____ GIVEN TEXT

Instructions and custom scripts for anlaysis of Tiled-C data in our Nature Communications paper here:
https://www.nature.com/articles/s41467-022-28376-8
Details are available in the methods section of the paper. Any questions that arise should be directed to dominic.owens@utoronto.ca
The initial part of the analysis is based on Oudelaar et al 2020. Please see:
Oudelaar, A.M., Beagrie, R.A., Gosden, M. et al. Dynamics of the 4D genome during in vivo lineage specification and differentiation. Nat Commun 11, 2722 (2020). https://doi.org/10.1038/s41467-020-16598-7
This uses the Hi-CPro pipeline (Servant et al. Genome Biol 2015; https://github.com/nservant/HiC-Pro)
Please see this link for additional details: https://github.com/oudelaar/TiledC
Raw matrix data and quality control plots and statistics are included in this github submission. Raw sequencing data has been uploaded to GEO. https://www.ncbi.nlm.nih.gov/geo/query/acc.cgi?acc=GSE184490
R code by Dominic Owens:
DISCLAIMER: The following R scripts are separated into sections with a description of what each one performs. The author developed this collection of scripts to meet his research team's specific data analysis needs and makes NO CLAIMS to their constituting a complete R package that will accept different inputs and reproducibly give a desired output across operating systems. These scripts are being shared in the spirit of open science and to facilitate reproduction of the analyses done in our paper. These scripts could also serve as a useful starting point for user's own analysis. Inputs should be checked carefully as they may differ depending on your situation (eg number of samples, naming of samples, directory structures etc.) The outputs of each step MUST be checked to make sure they are being produced in a desired / expected format.
- 1_TileR_replicateAnalysis_ReporterNumbers_200322
- 1-2_TileR_2kb_raw_contactNumPerBaitPerSample_200404
- 1-3_TileR_2kb_raw_contactNumPerBaitPerSample_merged_200404 (to determine and plot reporter numbers PER BAIT in each individual sample and merged samples)
2. Performing clustering of individual samples and perform statistical testing (DESeq2) between genotypes and between cell types
- 2_TileR_replicateAnalysis_DESeq_diffIntFrags_nonIced_matrices_v2_200324
- 2-2_TileR_replicateAnalysis_DESeq_diffIntFrags_nonIced_matrices_justWT_200324 (to plot PCA and heatmap of just WT samples)
- 3_TileR_replicateAnalysis_iced_normMatrices_200327
- 4_TileR_2kb_iced_200331 (bedGraph tracks outputted as hubs, including the replicate information as a SD (light colour above the track in UCSC))

________
____ PROVIDED DATA

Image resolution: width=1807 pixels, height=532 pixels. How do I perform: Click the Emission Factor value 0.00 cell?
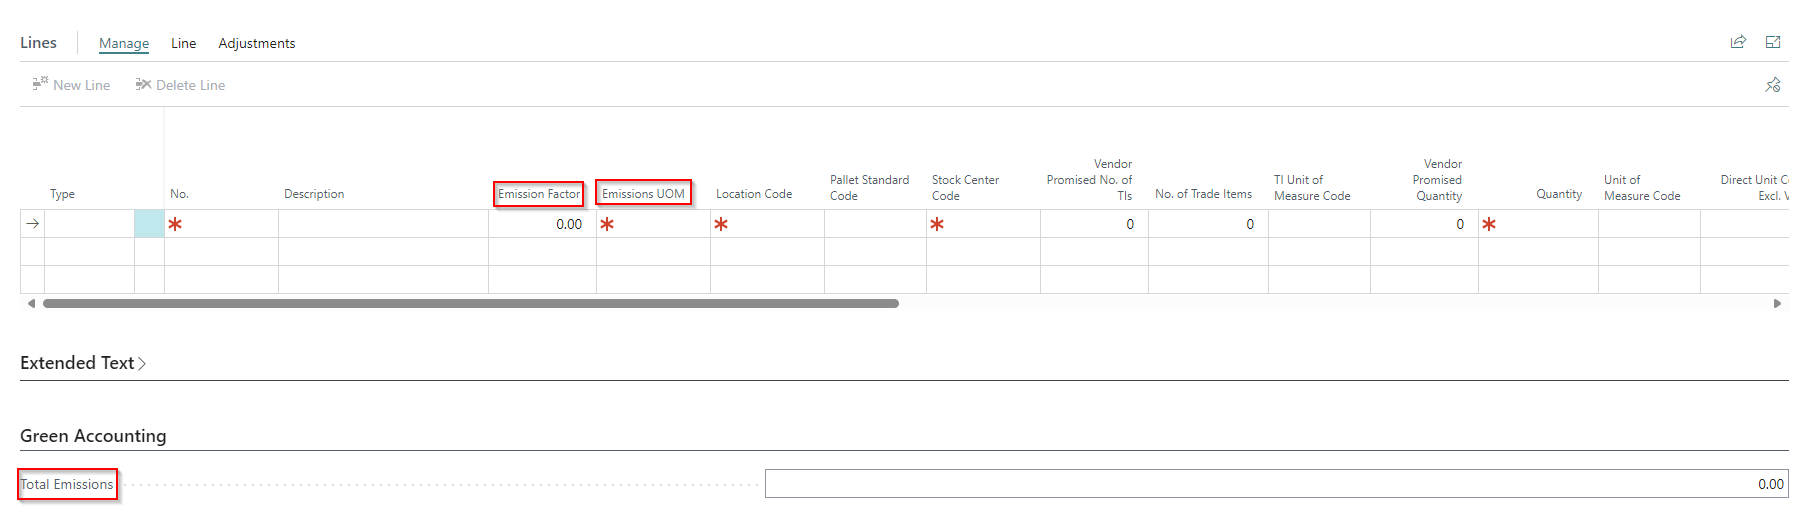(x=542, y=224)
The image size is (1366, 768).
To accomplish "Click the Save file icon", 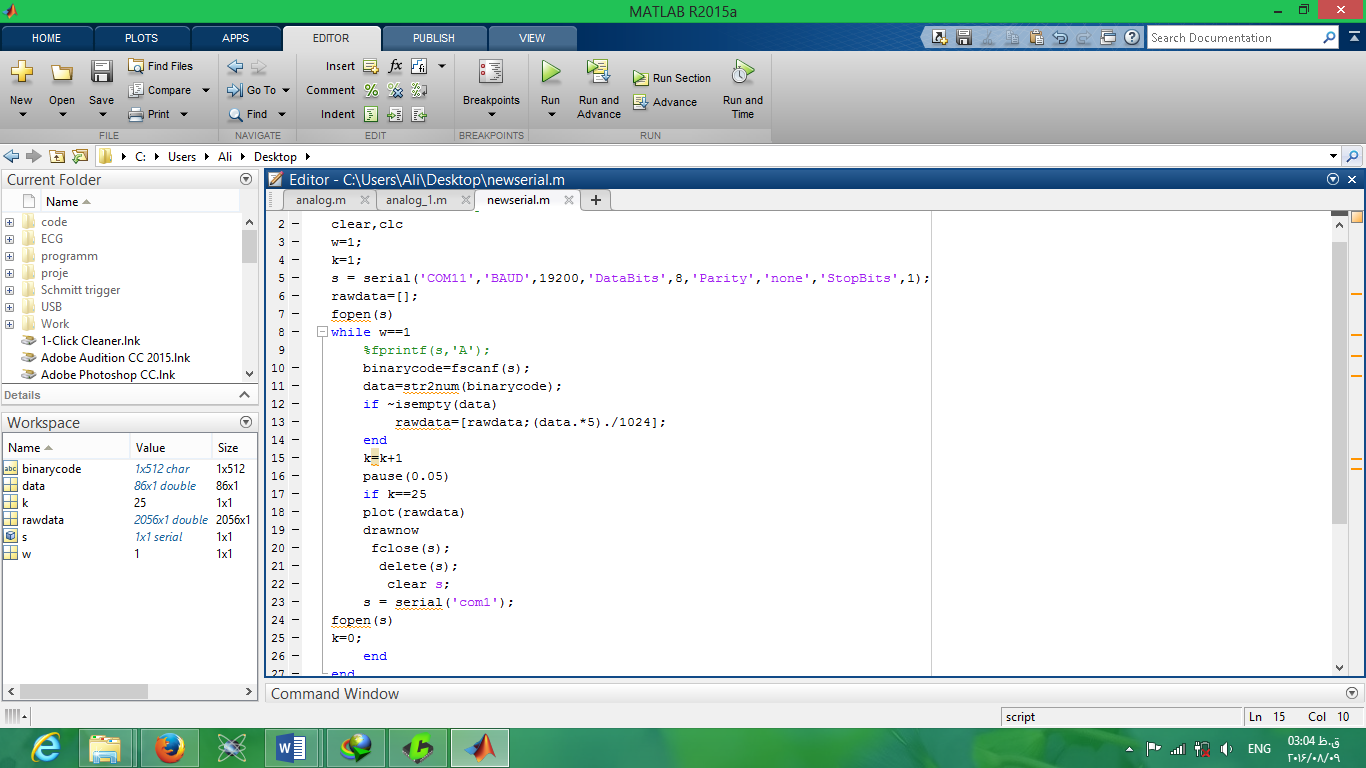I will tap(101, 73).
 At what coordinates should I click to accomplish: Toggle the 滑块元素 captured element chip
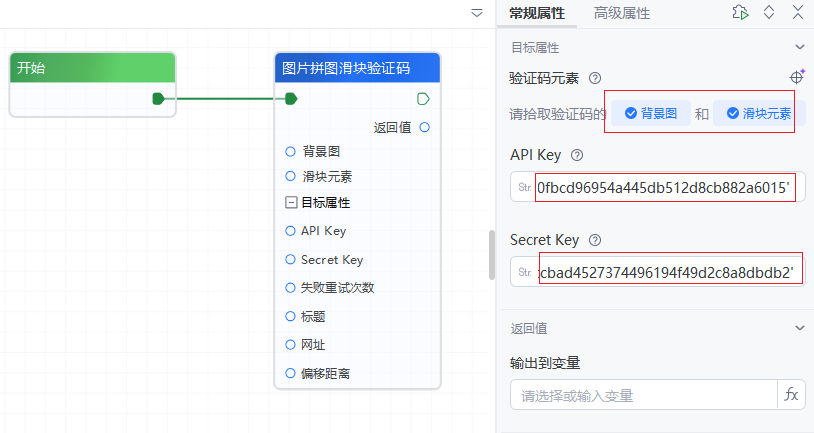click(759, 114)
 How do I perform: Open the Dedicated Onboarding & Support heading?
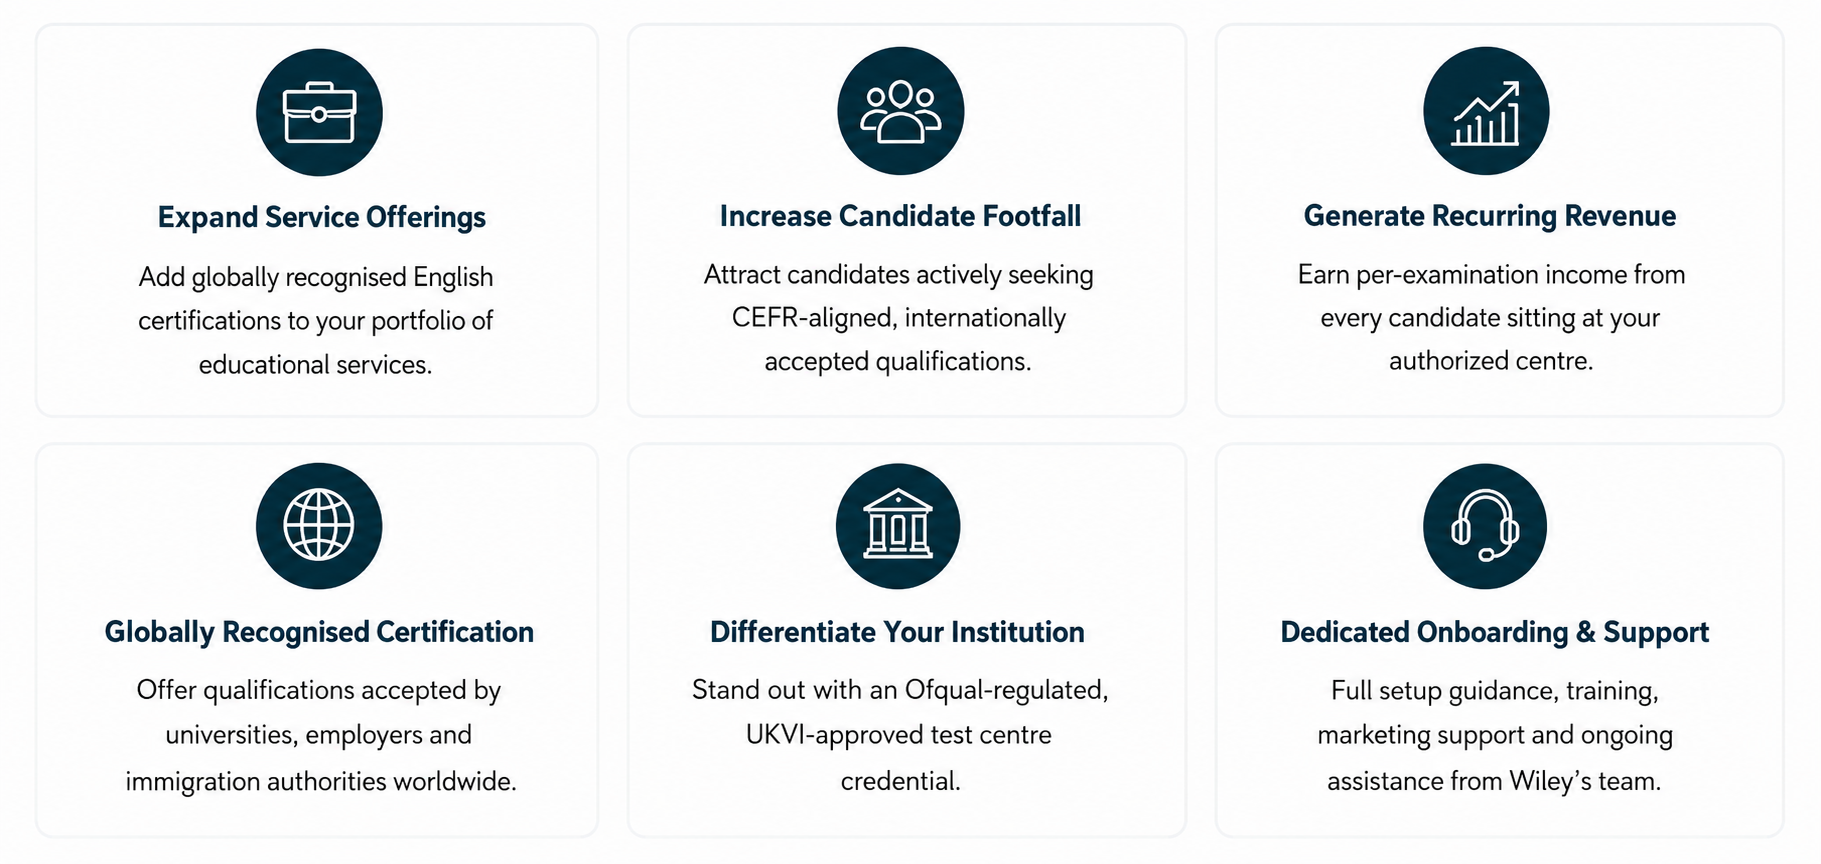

________

APPLY WHAT YOU READ
[1] From the Tiled-C analysis notes, return the passage starting with "2. Performing clustering" and going on through "just WT samples)".
[2] According to the Tiled-C analysis notes, where has the raw sequencing data been uploaded?

RESPONSE LIST
[1]
2. Performing clustering of individual samples and perform statistical testing (DESeq2) between genotypes and between cell types
- 2_TileR_replicateAnalysis_DESeq_diffIntFrags_nonIced_matrices_v2_200324
- 2-2_TileR_replicateAnalysis_DESeq_diffIntFrags_nonIced_matrices_justWT_200324 (to plot PCA and heatmap of just WT samples)

[2] GEO.